Kagero Book: The Japanese Battleship Ise (Super Drawings in 3D)
Japanese Battleship Ise
Ise (whose name comes from an ancient Japanese province on Honshu, now part of Mie Prefecture) was the lead ship of the two-vessel Ise-class battleships of the Imperial Japanese Navy, which saw combat service during the Pacific War.
Ise was laid down as battleship 5 at the Kawasaki Heavy Industries shipyard in Kobe on 10 May 1915, launched on 12 November 1916, completed on 15 December 1917, and assigned to the Kure Naval District.
Completed too late for service in World War I, Ise patrolled off the Siberian coast and in northern waters in support of Japan's Siberian Intervention against the Bolshevik Red Army.
From the mid-1920s through the late 1930s, Ise patrolled mostly off of the China coast.
On 12 April 1922, she hosted a delegation which included Prince of Wales, the future King Edward VIII of the United Kingdom, and the future Lord Mountbatten.
Ise-class battleships were fascinating ships and their story began in 1906 with the completion of HMS Dreanought. The appearance of the all-big-gun turbine-powered Dreadnought rendered all existing battleships obsolete overnight, and in response the rest of the world's navies initiated massive construction programs. The world's major navies had gained an insurmountable lead in the number of dreadnoughts in service or under construction. Recognizing the futility of trying to compete in sheer numbers, the Japanese Navy adopted a quality before quantity approach, building fewer ships each of much greater capability than foreign designs. In 1911 the Japanese government passed the Emergency Naval Expansion bill which authorized the building of four battlecruisers and one battleship. The battleship was to be designed and built in Japan; this ship became the Fuso.
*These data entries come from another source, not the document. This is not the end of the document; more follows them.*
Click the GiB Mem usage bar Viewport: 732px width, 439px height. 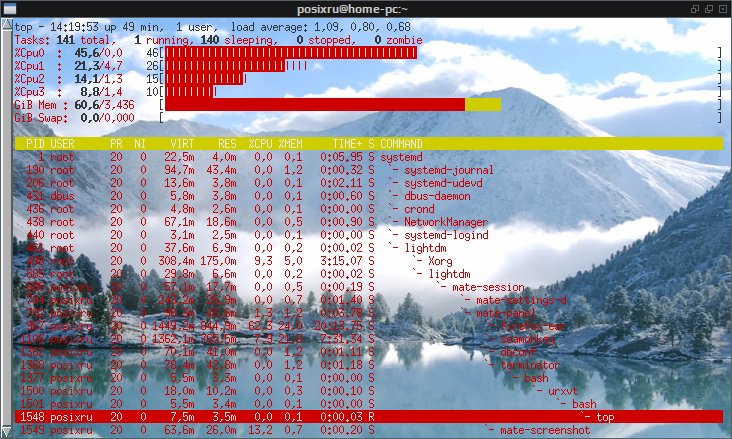[333, 105]

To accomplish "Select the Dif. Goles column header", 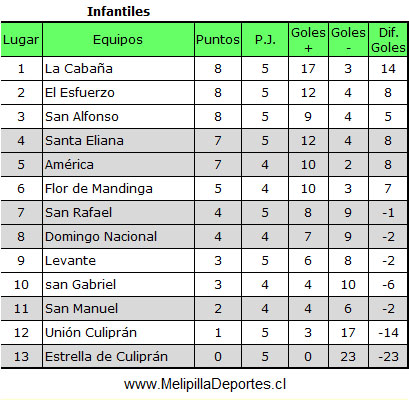I will click(388, 40).
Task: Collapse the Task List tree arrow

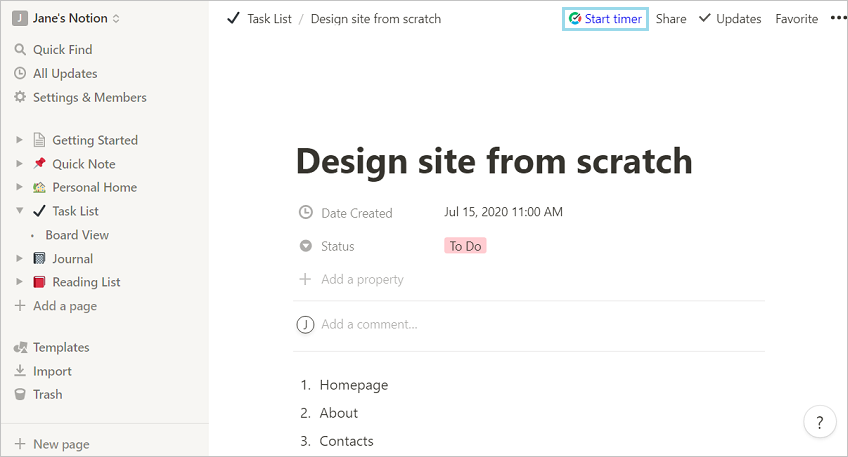Action: pyautogui.click(x=19, y=211)
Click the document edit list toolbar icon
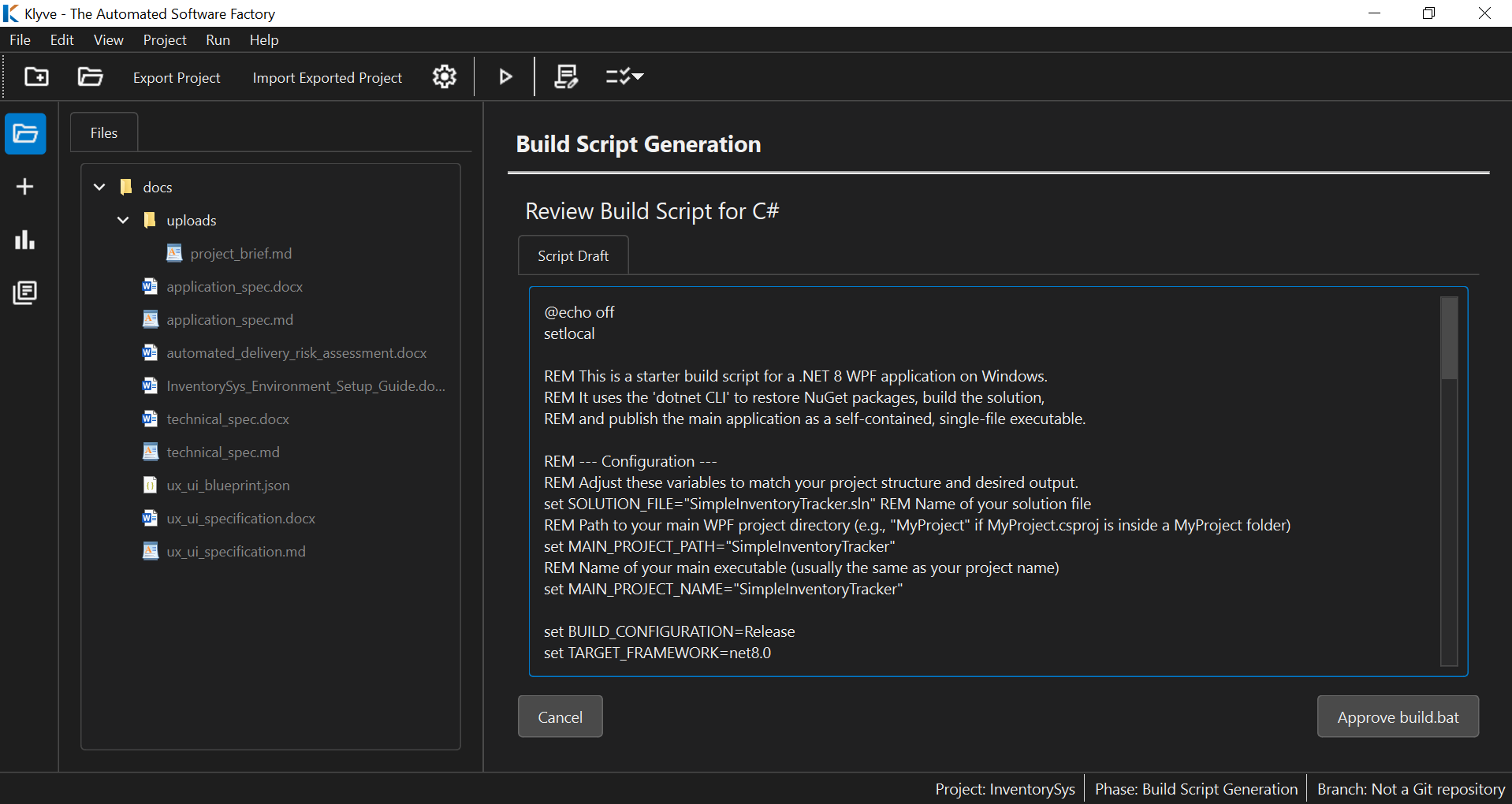 [566, 76]
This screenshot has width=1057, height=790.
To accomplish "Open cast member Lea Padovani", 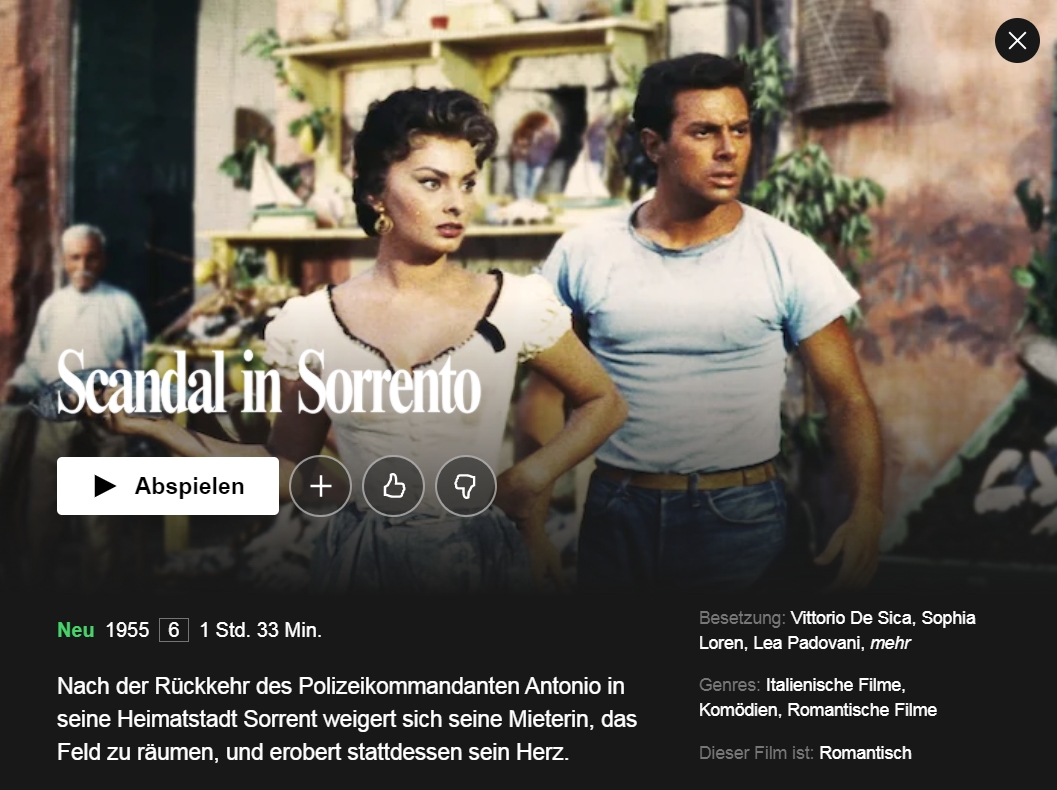I will (x=806, y=643).
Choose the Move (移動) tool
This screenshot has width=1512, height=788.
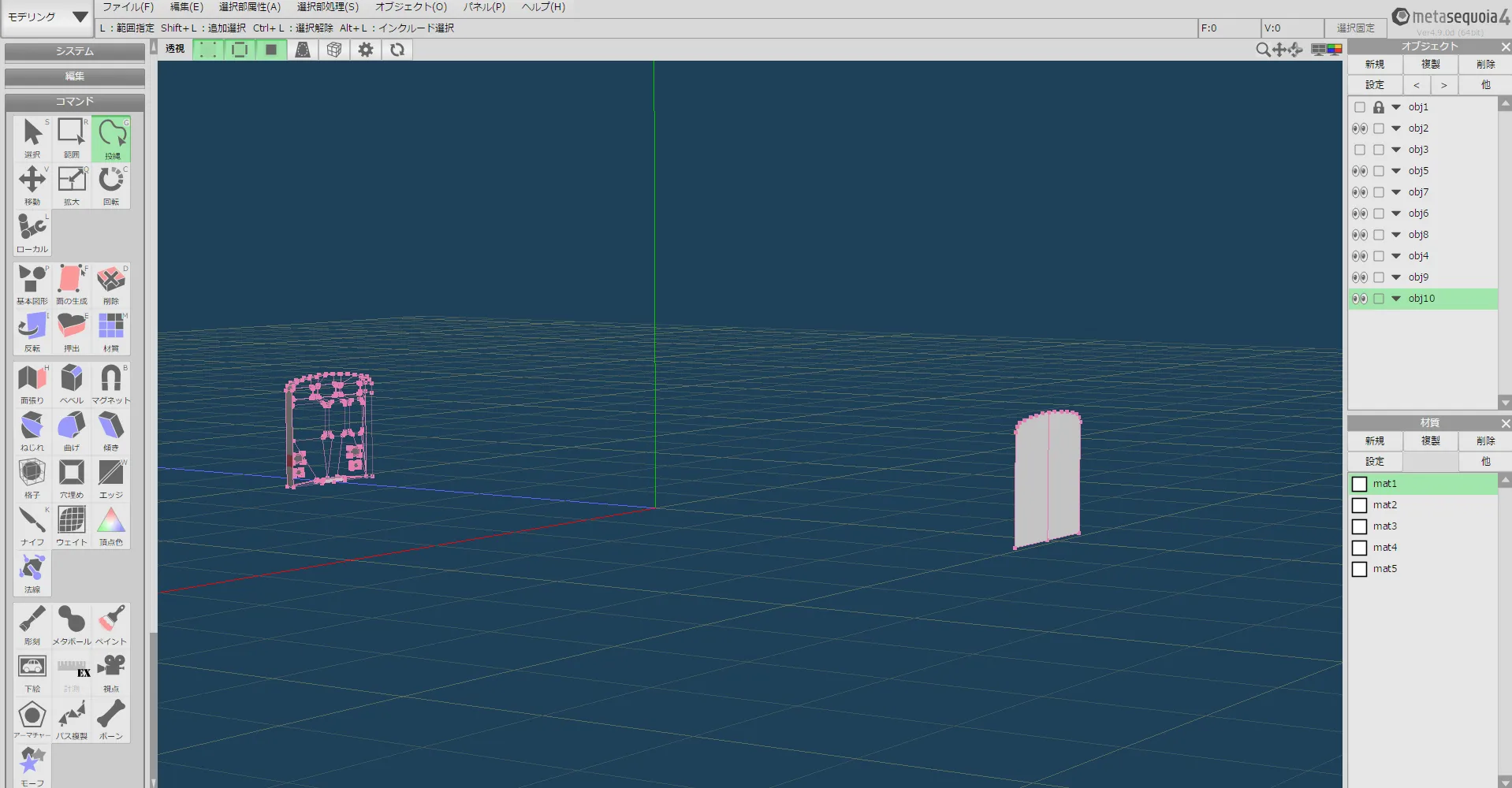32,185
There were a number of foreign designs to take into consideration when it came time to decide the main armament for the new ships. Britain Royal Navy's Orion class was armed with the 13.5 in. gun; the US Wyoming class with 12-12 in. guns; and the succeeding New York class with 10-14 in. weapons. Japan decided to leap over the competition and fit the new ships with the 14 in. gun so Fuso-class would carry 12-14 in. weapons.
Armament was not the only area where the Japanese battleship was intended to be superior to foreign designs: it was also to be at least 2 knots faster. Fuso was laid down on 11 March 1912 and she was the first battleship built in Japan using Japanese manufactured materials and weapons. Three sister ships were authorized, one of them laid down in November 1913, but financial difficulties prevented the laying down of the next two ships until 1915, which allowed time for some design improvements. The forecastle deck was shortened, the amidships turrets were grouped together and placed aft of the second funnel and the hull length was increased by 10 ft. to give more machinery space. The changes resulted in the two ships becoming known as the "Improved Fuso” or Ise class.